╭──

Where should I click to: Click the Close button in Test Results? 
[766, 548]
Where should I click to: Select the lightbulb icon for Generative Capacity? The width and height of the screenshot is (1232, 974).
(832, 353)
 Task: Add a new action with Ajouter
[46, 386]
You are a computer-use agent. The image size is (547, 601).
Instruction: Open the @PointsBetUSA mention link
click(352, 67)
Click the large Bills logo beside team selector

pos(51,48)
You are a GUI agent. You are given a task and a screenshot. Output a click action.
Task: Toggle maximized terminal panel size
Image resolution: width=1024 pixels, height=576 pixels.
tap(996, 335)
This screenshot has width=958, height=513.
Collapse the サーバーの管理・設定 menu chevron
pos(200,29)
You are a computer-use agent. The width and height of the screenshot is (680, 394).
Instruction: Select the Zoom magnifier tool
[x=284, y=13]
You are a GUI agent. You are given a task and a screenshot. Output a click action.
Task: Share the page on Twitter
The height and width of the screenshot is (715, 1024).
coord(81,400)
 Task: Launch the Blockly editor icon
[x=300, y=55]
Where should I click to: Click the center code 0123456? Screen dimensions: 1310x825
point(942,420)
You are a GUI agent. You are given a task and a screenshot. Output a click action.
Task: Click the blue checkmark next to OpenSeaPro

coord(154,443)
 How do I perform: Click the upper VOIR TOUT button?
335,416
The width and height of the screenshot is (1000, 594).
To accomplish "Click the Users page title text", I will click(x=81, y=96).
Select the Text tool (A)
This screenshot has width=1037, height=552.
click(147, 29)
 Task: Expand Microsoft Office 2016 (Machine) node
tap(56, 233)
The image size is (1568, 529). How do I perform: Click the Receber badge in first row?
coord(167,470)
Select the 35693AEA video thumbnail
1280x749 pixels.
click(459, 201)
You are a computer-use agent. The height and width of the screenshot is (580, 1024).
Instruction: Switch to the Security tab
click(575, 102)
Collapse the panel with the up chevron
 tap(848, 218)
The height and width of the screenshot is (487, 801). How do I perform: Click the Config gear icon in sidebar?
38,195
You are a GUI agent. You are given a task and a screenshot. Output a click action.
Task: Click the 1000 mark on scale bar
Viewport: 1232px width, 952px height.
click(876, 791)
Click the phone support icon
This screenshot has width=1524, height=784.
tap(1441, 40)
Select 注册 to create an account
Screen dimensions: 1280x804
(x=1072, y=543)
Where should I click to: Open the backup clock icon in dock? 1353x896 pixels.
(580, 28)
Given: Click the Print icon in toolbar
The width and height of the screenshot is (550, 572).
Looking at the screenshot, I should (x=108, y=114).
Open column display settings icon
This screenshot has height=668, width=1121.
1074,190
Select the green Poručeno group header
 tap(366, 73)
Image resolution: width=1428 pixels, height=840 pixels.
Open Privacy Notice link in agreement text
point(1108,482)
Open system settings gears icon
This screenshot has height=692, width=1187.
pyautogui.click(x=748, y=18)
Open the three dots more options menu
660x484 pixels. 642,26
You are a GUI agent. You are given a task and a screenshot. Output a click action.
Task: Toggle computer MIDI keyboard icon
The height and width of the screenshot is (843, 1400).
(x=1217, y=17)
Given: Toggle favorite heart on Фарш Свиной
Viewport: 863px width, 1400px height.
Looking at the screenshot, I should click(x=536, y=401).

╰──

→ Problem statement: Copy out the data above line for line, without changing a single character.

→ Final answer:
Where should I click to: Click the Close button in Test Results? 
[766, 548]
Where should I click to: Select the lightbulb icon for Generative Capacity? The width and height of the screenshot is (1232, 974).
(832, 353)
 Task: Add a new action with Ajouter
[46, 386]
You are a computer-use agent. The image size is (547, 601).
Instruction: Open the @PointsBetUSA mention link
click(352, 67)
Click the large Bills logo beside team selector

pos(51,48)
You are a GUI agent. You are given a task and a screenshot. Output a click action.
Task: Toggle maximized terminal panel size
Image resolution: width=1024 pixels, height=576 pixels.
tap(996, 335)
This screenshot has width=958, height=513.
Collapse the サーバーの管理・設定 menu chevron
pos(200,29)
You are a computer-use agent. The width and height of the screenshot is (680, 394).
Instruction: Select the Zoom magnifier tool
[x=284, y=13]
You are a GUI agent. You are given a task and a screenshot. Output a click action.
Task: Share the page on Twitter
The height and width of the screenshot is (715, 1024).
coord(81,400)
 Task: Launch the Blockly editor icon
[x=300, y=55]
Where should I click to: Click the center code 0123456? Screen dimensions: 1310x825
point(942,420)
You are a GUI agent. You are given a task and a screenshot. Output a click action.
Task: Click the blue checkmark next to OpenSeaPro

coord(154,443)
 How do I perform: Click the upper VOIR TOUT button?
335,416
The width and height of the screenshot is (1000, 594).
To accomplish "Click the Users page title text", I will click(x=81, y=96).
Select the Text tool (A)
This screenshot has width=1037, height=552.
click(147, 29)
 Task: Expand Microsoft Office 2016 (Machine) node
tap(56, 233)
The image size is (1568, 529). How do I perform: Click the Receber badge in first row?
coord(167,470)
Select the 35693AEA video thumbnail
1280x749 pixels.
click(459, 201)
You are a computer-use agent. The height and width of the screenshot is (580, 1024).
Instruction: Switch to the Security tab
click(575, 102)
Collapse the panel with the up chevron
 tap(848, 218)
The height and width of the screenshot is (487, 801). How do I perform: Click the Config gear icon in sidebar?
38,195
You are a GUI agent. You are given a task and a screenshot. Output a click action.
Task: Click the 1000 mark on scale bar
Viewport: 1232px width, 952px height.
click(876, 791)
Click the phone support icon
This screenshot has width=1524, height=784.
tap(1441, 40)
Select 注册 to create an account
Screen dimensions: 1280x804
(x=1072, y=543)
Where should I click to: Open the backup clock icon in dock? 1353x896 pixels.
(580, 28)
Given: Click the Print icon in toolbar
The width and height of the screenshot is (550, 572).
Looking at the screenshot, I should (x=108, y=114).
Open column display settings icon
This screenshot has height=668, width=1121.
1074,190
Select the green Poručeno group header
 tap(366, 73)
Image resolution: width=1428 pixels, height=840 pixels.
Open Privacy Notice link in agreement text
point(1108,482)
Open system settings gears icon
This screenshot has height=692, width=1187.
pyautogui.click(x=748, y=18)
Open the three dots more options menu
660x484 pixels. 642,26
You are a GUI agent. You are given a task and a screenshot. Output a click action.
Task: Toggle computer MIDI keyboard icon
The height and width of the screenshot is (843, 1400).
(x=1217, y=17)
Given: Toggle favorite heart on Фарш Свиной
Viewport: 863px width, 1400px height.
Looking at the screenshot, I should click(x=536, y=401).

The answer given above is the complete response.